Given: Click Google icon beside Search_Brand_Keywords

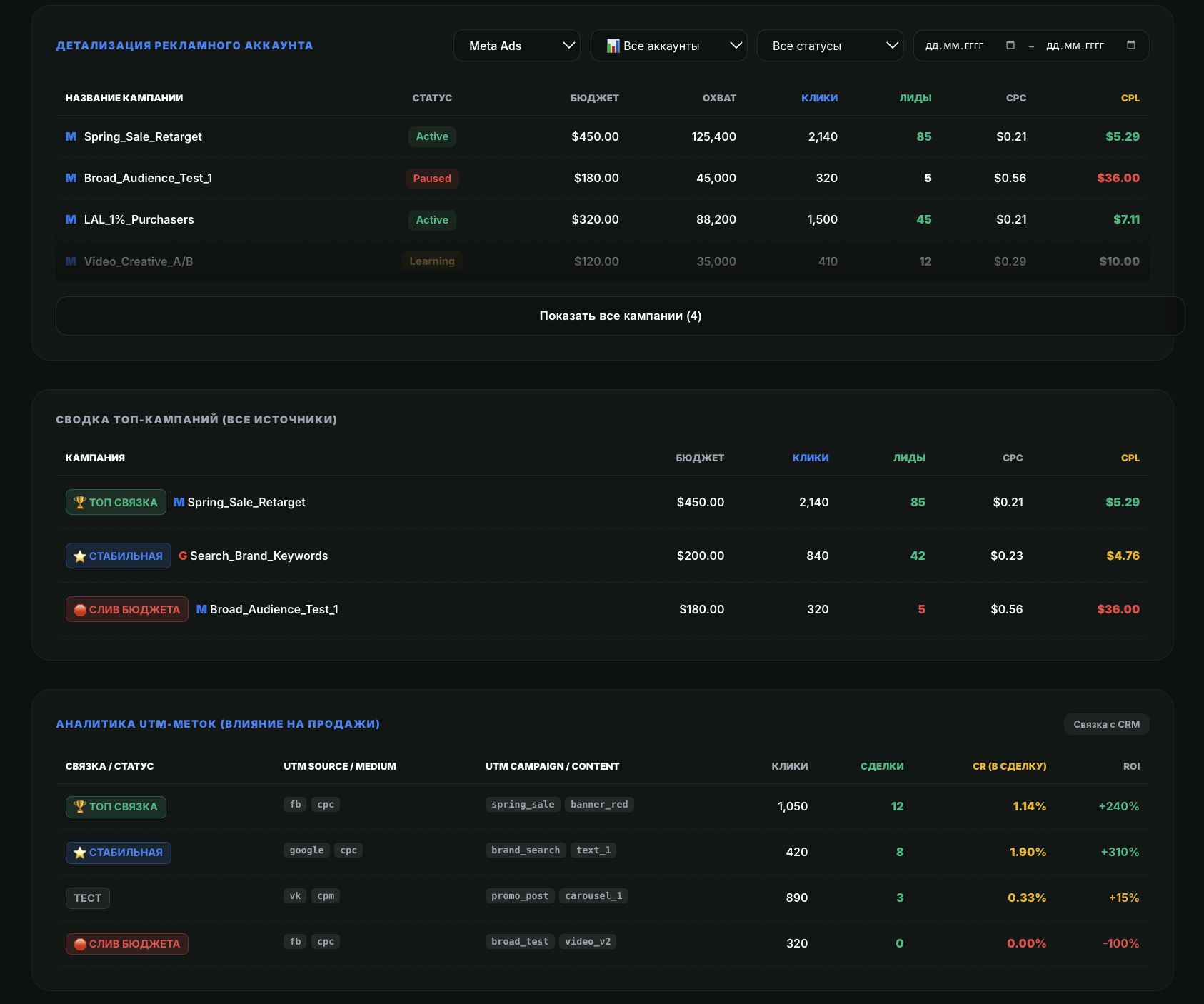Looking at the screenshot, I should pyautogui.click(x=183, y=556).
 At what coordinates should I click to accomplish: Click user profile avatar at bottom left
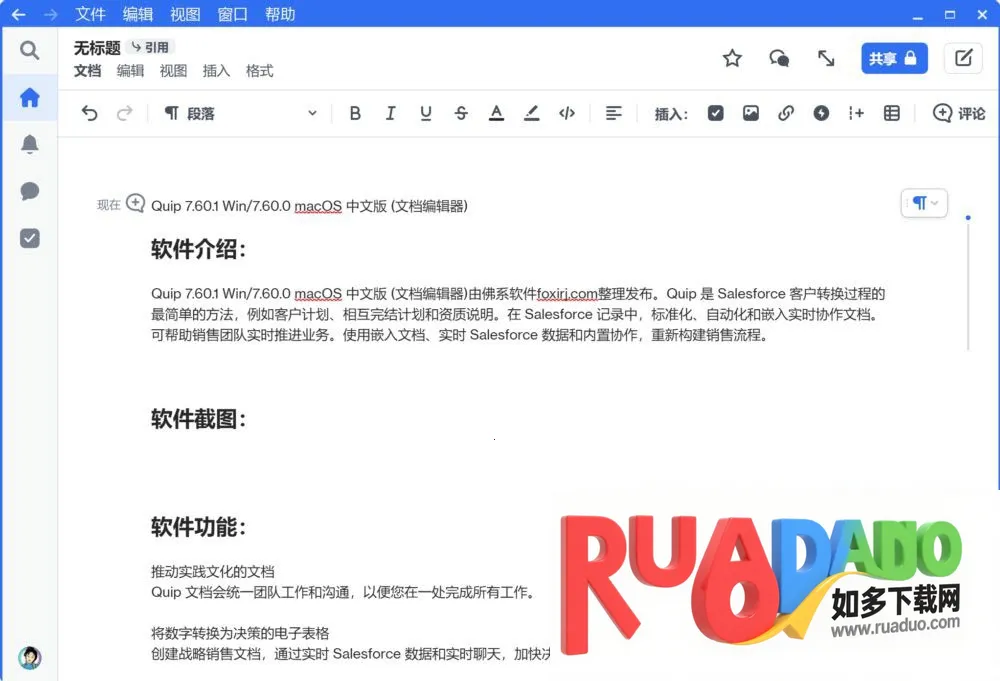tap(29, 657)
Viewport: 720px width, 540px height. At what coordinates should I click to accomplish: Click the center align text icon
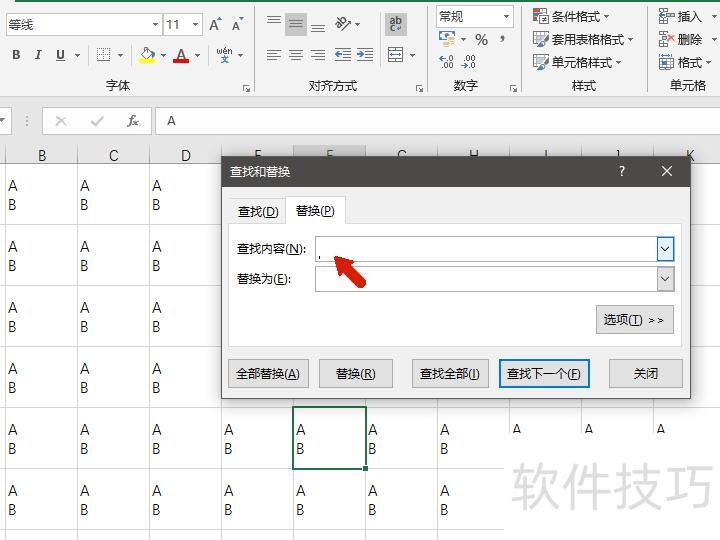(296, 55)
....................
Would you restate, word for word, the lines from the one holding "At what coordinates should I click to accomplish: Click user" through the end of the material above? Omit the pictures.

**Expected answer**:
 At what coordinates should I click to accomplish: Click user profile avatar at bottom left
tap(29, 657)
Viewport: 720px width, 540px height. At what coordinates should I click to accomplish: Click the center align text icon
(296, 55)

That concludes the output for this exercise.